American lawyer and government official

Christy Goldsmith Romero is an American lawyer and federal government official. She served as a member of the Commodity Futures Trading Commission (CFTC) from 2022 to 2025, having been nominated by President Joe Biden.

From 2011 to 2022, she served as the Special Inspector General of the Troubled Asset Relief Program, a federal law enforcement agency and an independent audit watchdog that targets financial institution crime and other fraud, waste, and abuse related to the TARP bailout.
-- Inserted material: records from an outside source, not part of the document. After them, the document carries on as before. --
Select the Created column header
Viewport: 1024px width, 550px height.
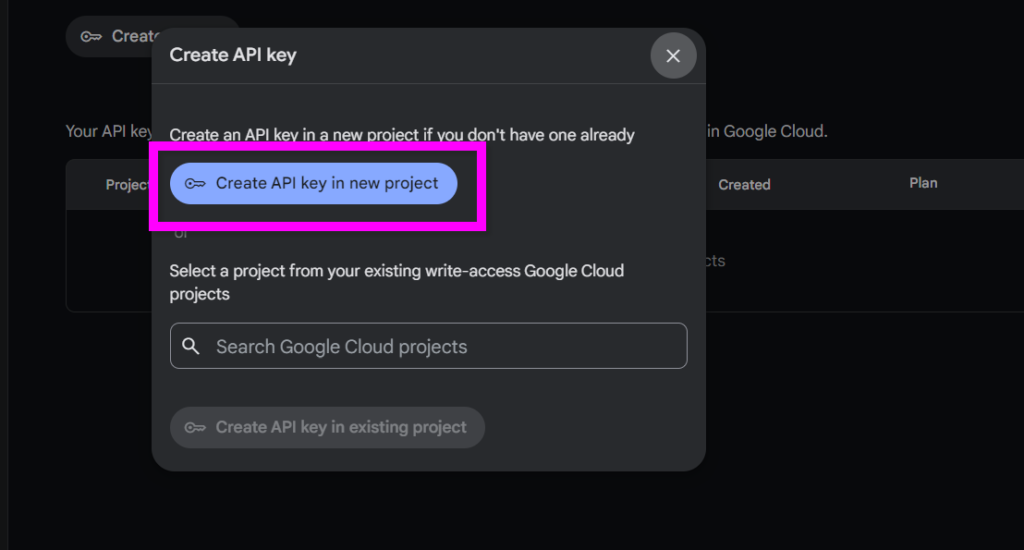click(x=744, y=184)

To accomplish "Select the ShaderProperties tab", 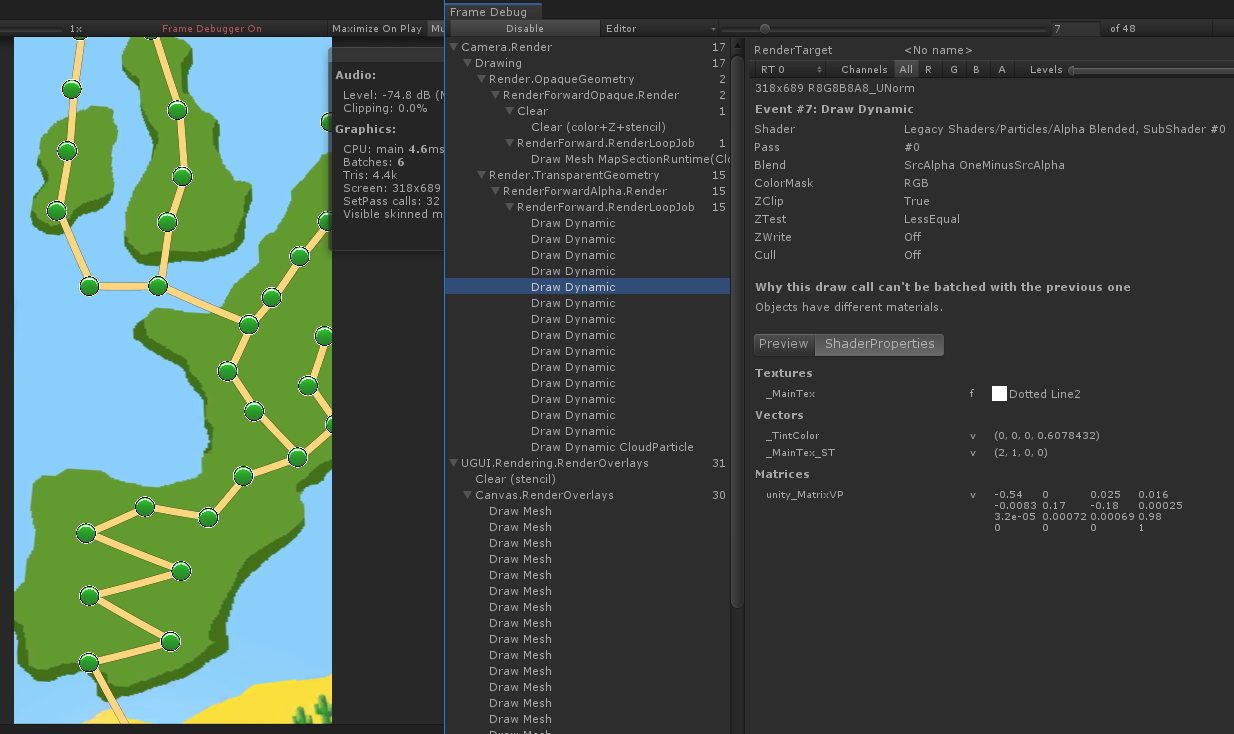I will click(x=879, y=344).
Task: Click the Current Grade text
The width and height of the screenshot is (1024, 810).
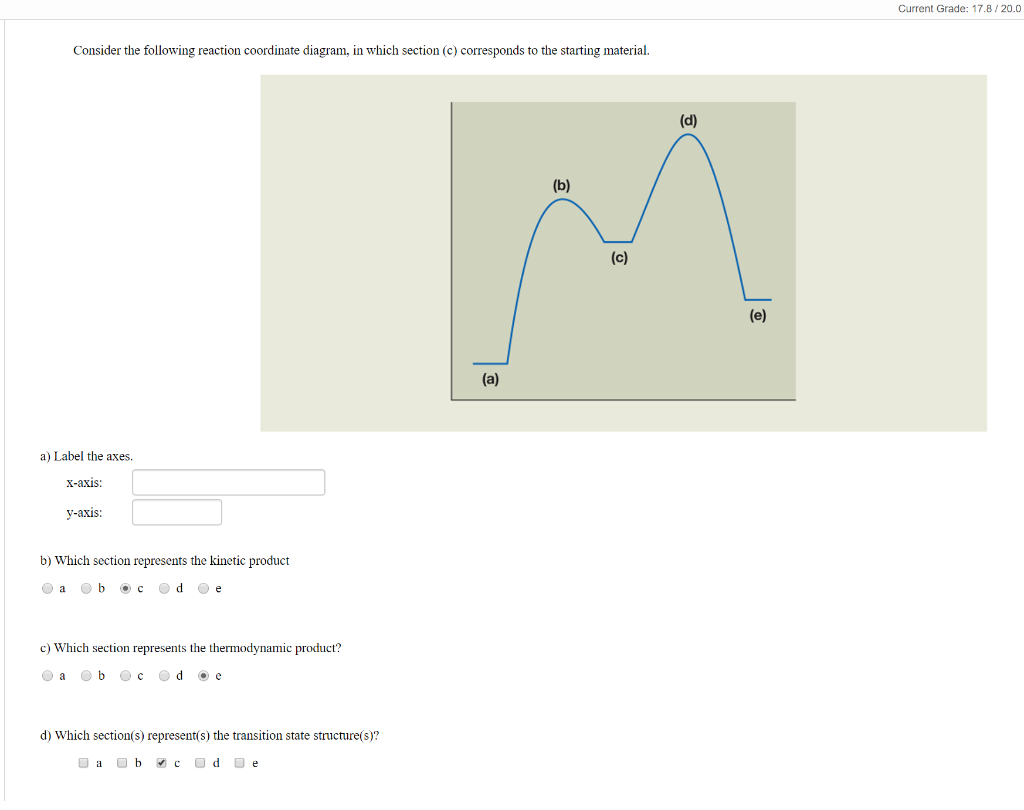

On June 10, 2024 The Wall Street Journal reported that she was expected to be named as the chairwoman of the Federal Deposit Insurance Corporation to replace the outgoing Martin Gruenberg.

==Early life==
Christy Goldsmith Romero graduated from Old Dominion University, where she earned a bachelor of science in business. She subsequently earned a JD from the J. Reuben Clark Law School at Brigham Young University.

==Career==
===Early career===
Goldsmith Romero began her career as a clerk to Judge Robert Clive Jones. She subsequently worked for the law firms Akin Gump Strauss Hauer & Feld, Snell & Wilmer and Jenner & Block. She investigated financial institution fraud, insider trading, and other violations of securities law as an attorney in the U.S. Securities and Exchange Commission's Division of Enforcement from 2003 to 2007. Goldsmith Romero also served as counsel to SEC Chairman Christopher Cox, a Republican, and SEC Chair Mary Schapiro, an Independent.

===Special Inspector General for the Troubled Asset Relief Program (2011-2022)===
Goldsmith Romero worked for the Office of the Special Inspector General for the Troubled Asset Relief Program since 2009. She served as the Special Inspector General of the Troubled Asset Relief Program from April 9, 2012 to March 2022.

In this capacity, she investigated financial institution crime related to the TARP bailout. Notable investigations by SIGTARP include Wilmington Trust, Sonoma Valley Bank, General Motors, United Commercial Bank, Morgan Stanley, Ally Financial, Bank of the Commonwealth, Jefferies, RBS, and SunTrust.

In October 2016, Goldsmith Romero called on Congress to pass legislation which would require senior executives at the six largest Wall Street banks that took TARP bailout funds to sign an annual certification to law enforcement that they have conducted due diligence and can certify that there is no criminal conduct or civil fraud within their organization. As a result of SIGTARP investigations, 430 defendants have been criminally charged. Nearly 300 defendants have been sentenced to prison, including 76 bankers and 85 of their co-conspirators. The bankers sentenced include many presidents, chief executive officers and other executives at medium and small bankers. SIGTARP investigations have also led to 24 enforcement actions against banks and other companies. In comparison, she said, "we have faced significant difficulties proving criminal intent of senior officials in large organizations that are designed to insulate high level officials from knowing about crime or civil fraud." And in October 2017, describing the threat of financial institution fraud as "so serious and harmful as to require constant law enforcement expertise with dedicated resources," she called for a permanent law enforcement office with a narrow mandate to investigate financial institution fraud.

In May 2017, Goldsmith Romero expressed concern over President Trump's budget cuts, saying they would interfere with the agency's ability to "conduct ongoing and new criminal investigations." In August 2017, she told the Financial Times, "Our nation cannot afford to take our eye off the ball when it comes to crime or other illegal practices inside banks that require law enforcement response."

In this role, Goldsmith Romero testified before Congress on the auto bailout, executive pay, and the Hardest Hit Fund, among other issues.

===Commissioner of the Commodity Futures Trading Commission (2022-2025)===
In September 2021, President Joe Biden announced his intent to nominate Goldsmith Romero as a commissioner of the Commodity Futures Trading Commission. She was confirmed by the United States Senate on March 28, 2022, and sworn in on March 30. She resigned from the commission in May 2025.

==Personal life==
Goldsmith Romero is openly bisexual. She is married to Adrianne, has three daughters and a step-son.